TASK REQUIREMENTS:
Your output must match the data word for word, with every line included.

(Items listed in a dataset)
-- Opening Marker --
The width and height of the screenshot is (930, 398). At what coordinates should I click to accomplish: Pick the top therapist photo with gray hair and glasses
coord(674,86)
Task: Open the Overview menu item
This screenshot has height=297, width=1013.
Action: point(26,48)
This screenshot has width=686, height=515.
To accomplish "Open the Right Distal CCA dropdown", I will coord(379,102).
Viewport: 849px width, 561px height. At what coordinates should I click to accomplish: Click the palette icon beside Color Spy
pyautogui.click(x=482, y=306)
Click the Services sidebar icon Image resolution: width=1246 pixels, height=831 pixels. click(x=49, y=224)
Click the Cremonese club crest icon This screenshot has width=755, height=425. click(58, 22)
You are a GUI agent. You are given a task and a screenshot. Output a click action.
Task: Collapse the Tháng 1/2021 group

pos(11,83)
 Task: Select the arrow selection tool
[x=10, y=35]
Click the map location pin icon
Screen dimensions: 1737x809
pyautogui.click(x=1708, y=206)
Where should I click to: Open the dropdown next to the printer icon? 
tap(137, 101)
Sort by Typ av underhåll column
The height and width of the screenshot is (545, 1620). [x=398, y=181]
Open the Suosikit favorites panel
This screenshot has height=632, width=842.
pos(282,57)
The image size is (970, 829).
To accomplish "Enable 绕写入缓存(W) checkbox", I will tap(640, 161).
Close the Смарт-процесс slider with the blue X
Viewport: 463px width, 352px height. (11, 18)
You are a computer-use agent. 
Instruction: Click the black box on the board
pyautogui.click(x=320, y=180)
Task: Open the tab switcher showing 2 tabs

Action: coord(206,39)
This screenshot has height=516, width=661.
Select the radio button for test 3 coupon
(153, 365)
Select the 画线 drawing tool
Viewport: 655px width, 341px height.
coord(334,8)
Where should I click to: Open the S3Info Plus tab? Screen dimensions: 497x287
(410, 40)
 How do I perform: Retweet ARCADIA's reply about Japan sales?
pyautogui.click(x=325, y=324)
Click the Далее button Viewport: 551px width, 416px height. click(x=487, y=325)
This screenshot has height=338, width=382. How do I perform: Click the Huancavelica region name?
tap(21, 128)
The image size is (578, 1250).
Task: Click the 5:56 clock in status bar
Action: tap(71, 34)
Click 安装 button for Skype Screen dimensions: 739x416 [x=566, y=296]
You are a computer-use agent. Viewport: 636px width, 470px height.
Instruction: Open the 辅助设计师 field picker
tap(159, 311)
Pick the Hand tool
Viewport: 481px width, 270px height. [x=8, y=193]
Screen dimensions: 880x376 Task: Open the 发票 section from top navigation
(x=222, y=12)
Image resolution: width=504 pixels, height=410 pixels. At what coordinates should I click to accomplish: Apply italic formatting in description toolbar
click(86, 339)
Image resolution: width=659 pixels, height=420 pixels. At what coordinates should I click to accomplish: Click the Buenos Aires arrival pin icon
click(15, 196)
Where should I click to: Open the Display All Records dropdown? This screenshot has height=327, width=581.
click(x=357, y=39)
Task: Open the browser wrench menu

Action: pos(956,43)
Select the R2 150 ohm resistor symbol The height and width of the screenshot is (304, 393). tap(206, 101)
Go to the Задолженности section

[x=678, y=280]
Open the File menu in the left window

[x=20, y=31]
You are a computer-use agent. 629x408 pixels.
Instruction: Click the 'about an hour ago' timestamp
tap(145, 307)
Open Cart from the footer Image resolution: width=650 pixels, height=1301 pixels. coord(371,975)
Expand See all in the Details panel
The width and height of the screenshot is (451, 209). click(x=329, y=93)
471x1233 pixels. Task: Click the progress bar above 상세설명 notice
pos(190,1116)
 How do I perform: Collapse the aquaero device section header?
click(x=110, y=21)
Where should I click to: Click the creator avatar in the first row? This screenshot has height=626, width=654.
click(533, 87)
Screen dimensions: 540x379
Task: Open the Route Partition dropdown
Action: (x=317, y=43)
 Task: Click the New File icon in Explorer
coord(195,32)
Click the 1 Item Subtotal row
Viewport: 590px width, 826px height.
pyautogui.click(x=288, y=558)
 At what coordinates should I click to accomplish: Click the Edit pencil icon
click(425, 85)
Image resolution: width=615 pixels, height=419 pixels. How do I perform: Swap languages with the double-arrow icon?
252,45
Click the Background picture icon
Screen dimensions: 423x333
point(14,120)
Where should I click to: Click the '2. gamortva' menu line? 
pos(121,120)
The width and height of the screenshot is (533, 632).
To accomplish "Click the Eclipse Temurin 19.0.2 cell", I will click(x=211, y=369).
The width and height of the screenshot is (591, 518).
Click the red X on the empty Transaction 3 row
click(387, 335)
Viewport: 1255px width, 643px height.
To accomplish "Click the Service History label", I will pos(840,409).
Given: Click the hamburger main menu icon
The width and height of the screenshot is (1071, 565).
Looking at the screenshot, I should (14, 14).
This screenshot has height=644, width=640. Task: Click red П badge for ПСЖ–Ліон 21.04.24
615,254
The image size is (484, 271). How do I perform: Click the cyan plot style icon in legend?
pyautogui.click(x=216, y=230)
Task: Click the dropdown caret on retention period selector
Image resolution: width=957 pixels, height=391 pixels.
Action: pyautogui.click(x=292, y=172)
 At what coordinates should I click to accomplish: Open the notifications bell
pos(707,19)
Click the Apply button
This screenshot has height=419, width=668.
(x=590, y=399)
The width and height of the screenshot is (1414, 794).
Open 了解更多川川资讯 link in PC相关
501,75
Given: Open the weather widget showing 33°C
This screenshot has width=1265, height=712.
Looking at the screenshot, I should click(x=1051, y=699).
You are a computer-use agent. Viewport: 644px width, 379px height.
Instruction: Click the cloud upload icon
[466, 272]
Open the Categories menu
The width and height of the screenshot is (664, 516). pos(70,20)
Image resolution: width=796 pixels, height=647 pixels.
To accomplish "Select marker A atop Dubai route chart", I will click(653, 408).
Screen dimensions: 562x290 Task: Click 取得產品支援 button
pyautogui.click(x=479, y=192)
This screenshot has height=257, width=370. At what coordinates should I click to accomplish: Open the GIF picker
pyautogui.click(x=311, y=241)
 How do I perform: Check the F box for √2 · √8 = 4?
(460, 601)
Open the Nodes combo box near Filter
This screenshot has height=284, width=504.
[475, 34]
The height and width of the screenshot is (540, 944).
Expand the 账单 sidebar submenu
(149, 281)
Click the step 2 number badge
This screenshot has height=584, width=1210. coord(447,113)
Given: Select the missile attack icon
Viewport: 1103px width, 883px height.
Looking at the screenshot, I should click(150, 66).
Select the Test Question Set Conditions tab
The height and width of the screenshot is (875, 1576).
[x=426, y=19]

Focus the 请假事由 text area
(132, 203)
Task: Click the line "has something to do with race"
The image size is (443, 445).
-- Closing Marker --
REPLY TO THE EXERCISE:
The width and height of the screenshot is (930, 398). At what coordinates should I click to accomplish: Pick the top therapist photo with gray hair and glasses
coord(674,86)
Task: Open the Overview menu item
This screenshot has height=297, width=1013.
Action: point(26,48)
This screenshot has width=686, height=515.
To accomplish "Open the Right Distal CCA dropdown", I will coord(379,102).
Viewport: 849px width, 561px height. At what coordinates should I click to accomplish: Click the palette icon beside Color Spy
pyautogui.click(x=482, y=306)
Click the Services sidebar icon Image resolution: width=1246 pixels, height=831 pixels. click(x=49, y=224)
Click the Cremonese club crest icon This screenshot has width=755, height=425. click(58, 22)
You are a GUI agent. You are given a task and a screenshot. Output a click action.
Task: Collapse the Tháng 1/2021 group

pos(11,83)
 Task: Select the arrow selection tool
[x=10, y=35]
Click the map location pin icon
Screen dimensions: 1737x809
pyautogui.click(x=1708, y=206)
Where should I click to: Open the dropdown next to the printer icon? 
tap(137, 101)
Sort by Typ av underhåll column
The height and width of the screenshot is (545, 1620). [x=398, y=181]
Open the Suosikit favorites panel
This screenshot has height=632, width=842.
pos(282,57)
The image size is (970, 829).
To accomplish "Enable 绕写入缓存(W) checkbox", I will tap(640, 161).
Close the Смарт-процесс slider with the blue X
Viewport: 463px width, 352px height. (11, 18)
You are a computer-use agent. 
Instruction: Click the black box on the board
pyautogui.click(x=320, y=180)
Task: Open the tab switcher showing 2 tabs

Action: coord(206,39)
This screenshot has height=516, width=661.
Select the radio button for test 3 coupon
(153, 365)
Select the 画线 drawing tool
Viewport: 655px width, 341px height.
coord(334,8)
Where should I click to: Open the S3Info Plus tab? Screen dimensions: 497x287
(410, 40)
 How do I perform: Retweet ARCADIA's reply about Japan sales?
pyautogui.click(x=325, y=324)
Click the Далее button Viewport: 551px width, 416px height. click(x=487, y=325)
This screenshot has height=338, width=382. How do I perform: Click the Huancavelica region name?
tap(21, 128)
The image size is (578, 1250).
Task: Click the 5:56 clock in status bar
Action: tap(71, 34)
Click 安装 button for Skype Screen dimensions: 739x416 [x=566, y=296]
You are a computer-use agent. Viewport: 636px width, 470px height.
Instruction: Open the 辅助设计师 field picker
tap(159, 311)
Pick the Hand tool
Viewport: 481px width, 270px height. [x=8, y=193]
Screen dimensions: 880x376 Task: Open the 发票 section from top navigation
(x=222, y=12)
Image resolution: width=504 pixels, height=410 pixels. At what coordinates should I click to accomplish: Apply italic formatting in description toolbar
click(86, 339)
Image resolution: width=659 pixels, height=420 pixels. At what coordinates should I click to accomplish: Click the Buenos Aires arrival pin icon
click(15, 196)
Where should I click to: Open the Display All Records dropdown? This screenshot has height=327, width=581.
click(x=357, y=39)
Task: Open the browser wrench menu

Action: pos(956,43)
Select the R2 150 ohm resistor symbol The height and width of the screenshot is (304, 393). tap(206, 101)
Go to the Задолженности section

[x=678, y=280]
Open the File menu in the left window

[x=20, y=31]
You are a computer-use agent. 629x408 pixels.
Instruction: Click the 'about an hour ago' timestamp
tap(145, 307)
Open Cart from the footer Image resolution: width=650 pixels, height=1301 pixels. coord(371,975)
Expand See all in the Details panel
The width and height of the screenshot is (451, 209). click(x=329, y=93)
471x1233 pixels. Task: Click the progress bar above 상세설명 notice
pos(190,1116)
 How do I perform: Collapse the aquaero device section header?
click(x=110, y=21)
Where should I click to: Click the creator avatar in the first row? This screenshot has height=626, width=654.
click(533, 87)
Screen dimensions: 540x379
Task: Open the Route Partition dropdown
Action: (x=317, y=43)
 Task: Click the New File icon in Explorer
coord(195,32)
Click the 1 Item Subtotal row
Viewport: 590px width, 826px height.
pyautogui.click(x=288, y=558)
 At what coordinates should I click to accomplish: Click the Edit pencil icon
click(425, 85)
Image resolution: width=615 pixels, height=419 pixels. How do I perform: Swap languages with the double-arrow icon?
252,45
Click the Background picture icon
Screen dimensions: 423x333
point(14,120)
Where should I click to: Click the '2. gamortva' menu line? 
pos(121,120)
The width and height of the screenshot is (533, 632).
To accomplish "Click the Eclipse Temurin 19.0.2 cell", I will click(x=211, y=369).
The width and height of the screenshot is (591, 518).
Click the red X on the empty Transaction 3 row
click(387, 335)
Viewport: 1255px width, 643px height.
To accomplish "Click the Service History label", I will pos(840,409).
Given: Click the hamburger main menu icon
The width and height of the screenshot is (1071, 565).
Looking at the screenshot, I should (14, 14).
This screenshot has height=644, width=640. Task: Click red П badge for ПСЖ–Ліон 21.04.24
615,254
The image size is (484, 271). How do I perform: Click the cyan plot style icon in legend?
pyautogui.click(x=216, y=230)
Task: Click the dropdown caret on retention period selector
Image resolution: width=957 pixels, height=391 pixels.
Action: pyautogui.click(x=292, y=172)
 At what coordinates should I click to accomplish: Open the notifications bell
pos(707,19)
Click the Apply button
This screenshot has height=419, width=668.
(x=590, y=399)
The width and height of the screenshot is (1414, 794).
Open 了解更多川川资讯 link in PC相关
501,75
Given: Open the weather widget showing 33°C
This screenshot has width=1265, height=712.
Looking at the screenshot, I should click(x=1051, y=699).
You are a computer-use agent. Viewport: 644px width, 379px height.
Instruction: Click the cloud upload icon
[466, 272]
Open the Categories menu
The width and height of the screenshot is (664, 516). pos(70,20)
Image resolution: width=796 pixels, height=647 pixels.
To accomplish "Select marker A atop Dubai route chart", I will click(653, 408).
Screen dimensions: 562x290 Task: Click 取得產品支援 button
pyautogui.click(x=479, y=192)
This screenshot has height=257, width=370. At what coordinates should I click to accomplish: Open the GIF picker
pyautogui.click(x=311, y=241)
 How do I perform: Check the F box for √2 · √8 = 4?
(460, 601)
Open the Nodes combo box near Filter
This screenshot has height=284, width=504.
[475, 34]
The height and width of the screenshot is (540, 944).
Expand the 账单 sidebar submenu
(149, 281)
Click the step 2 number badge
This screenshot has height=584, width=1210. coord(447,113)
Given: Select the missile attack icon
Viewport: 1103px width, 883px height.
Looking at the screenshot, I should click(150, 66).
Select the Test Question Set Conditions tab
The height and width of the screenshot is (875, 1576).
[x=426, y=19]

Focus the 请假事由 text area
(132, 203)
Task: Click the line "has something to do with race"
The image size is (443, 445).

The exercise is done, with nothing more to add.